To my ear, Steven sounded incredibly arrogant and condescending as well. DxO is breaking its own commitment to its customers and trying to do the minimum here.

Steven wrote:

In the digital/IT world, continuous improvement is a simple reality. You are absolutely free and can decide to ‘jump off the train’ and stop wherever you feel the most comfortable, but you can’t blame us because we move forward.

Absolute trash. There has been no real improvement in Mac OS X since Snow Leopard and a great deal which worked has been broken. Apple’s own quality standards have gone out the window. They’ve cancelled important applications like Apple Aperture due to “not having the resources”. Apple is the richest company in the world, mainly due to a halo product (iPhone) and the absolutely wretched competition (Microsoft). Moving forward in IT is nonsense, IT is going backwards. Over the last dozen years IT has provided net negative productivity gain, due to the endless and pointless updates which mainly just move the cheese and disable existing hardware. Android 4.2 was a pretty clear mobile OS on the path to being a productive and useful OS. Now it’s a geekfest with poorly documented gestures everywhere and important interface hidden.

On the internet, we’ve moved from web pages with clear semantic structure and a minimal amount of code overhead to 15 MB single pages which are all javacript trying to track and interrupt the user. Steven, your “progress” is mostly pollution.

You wrote:

Anyone is free to do whatever he/she wants, his/her choices are only his/hers.

This sounds to me like the common shallow American Randian (Ayn Rand) position. All government is bad, all regulation is bad, the world is made up of supermen and untermenschen, there should be no collective.
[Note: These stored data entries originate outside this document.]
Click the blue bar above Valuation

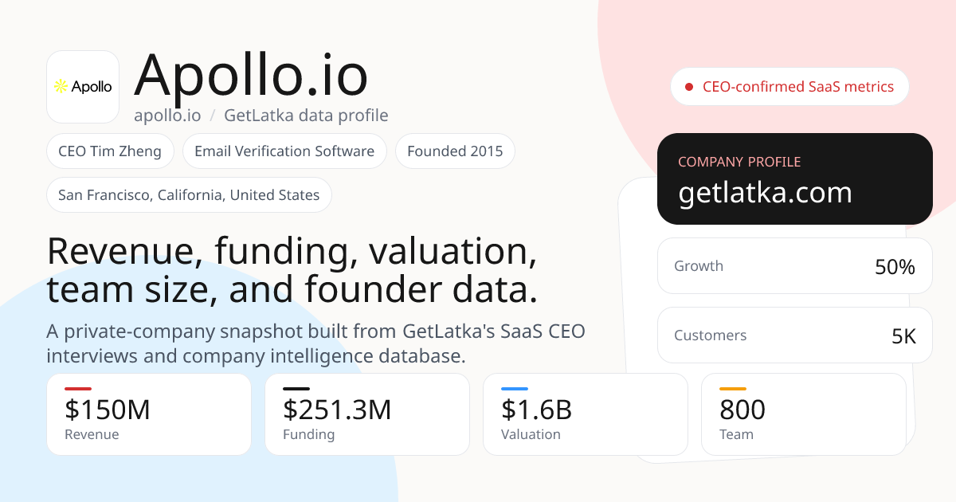click(515, 389)
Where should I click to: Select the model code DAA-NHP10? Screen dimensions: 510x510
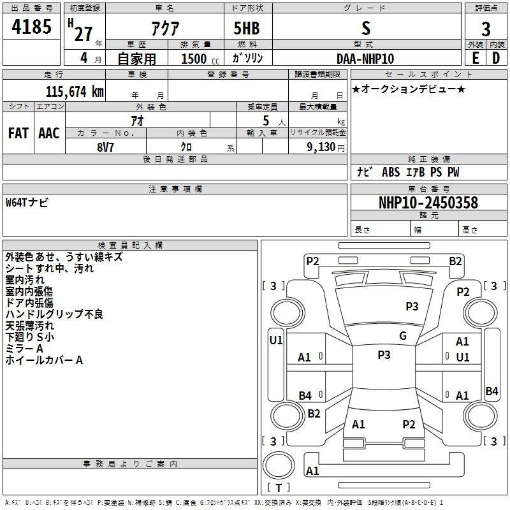coord(365,58)
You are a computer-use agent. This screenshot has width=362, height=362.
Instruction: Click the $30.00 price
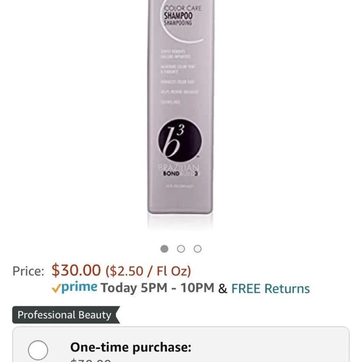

Let me disillusion you: DxO exists because of the community. We fund you to build a RAW developer which suits our purposes. We bailed DxO when it was sinking. We provided the input to help you shape the products. The products do not exist without us.

You are not Apple and your business is not forcing upgrades on us to sell us new computers. There is no good reason to spit in our face and tell us that we have to throw out quad core i7 laptops with Geekbench 4 scores of around 10000.

Your poor attitude is paralleled by woodmeister.

I guess to put it bluntly, if you want to continue to use software that has been obsoleted by the vendor for years and want to continue to use an unsupported operating system, you need to deal with the consequences of your decision.

Vendor – you mean the clown (Apple) who want to make me buy a new one and who consider any computer seven years older or more entirely unsupported? The ones who are filling the world with high tech waste as their products cannot be repaired. The ones who went from a sustainable two year update cycle to an endless beta of one year update cycles, where almost everything is broken all the time and it’s possible to log in with “root” and no password because Apple developers don’t have time to check their work.

High Sierra was only released three years ago (September 25 2017). DxO have made a big mistake by not including support for High Sierra in Photolab 4. Your job is not to sell computers for Apple but make your users happy. There are a few who are dyed in the wool chronic upgraders but many of us are longtime IT vets who see through the lies about progress.

In particular, High Sierra is the last OS X to run on the last 17-inch Apple MBP which is also the last MBP with a non-glossy screen option, the 2011 15/17 inch MBP. These MBP are repairable and upgradeable, the last ones. As mentioned they come with fast quad processor i7, support 16GB of RAM. I have 2TB hard drives in mine. Even nine years later, they are a far more robust platform than anything built since with the single crumb and broken butterfly keyboard whose replacement requires changing the entire lower half of the computer, including battery and lower case.

So DxO in its (and your personal arrogance Steven) is obsoleting three MBP for me? This is a really poor show and has naught to do with progress Steven.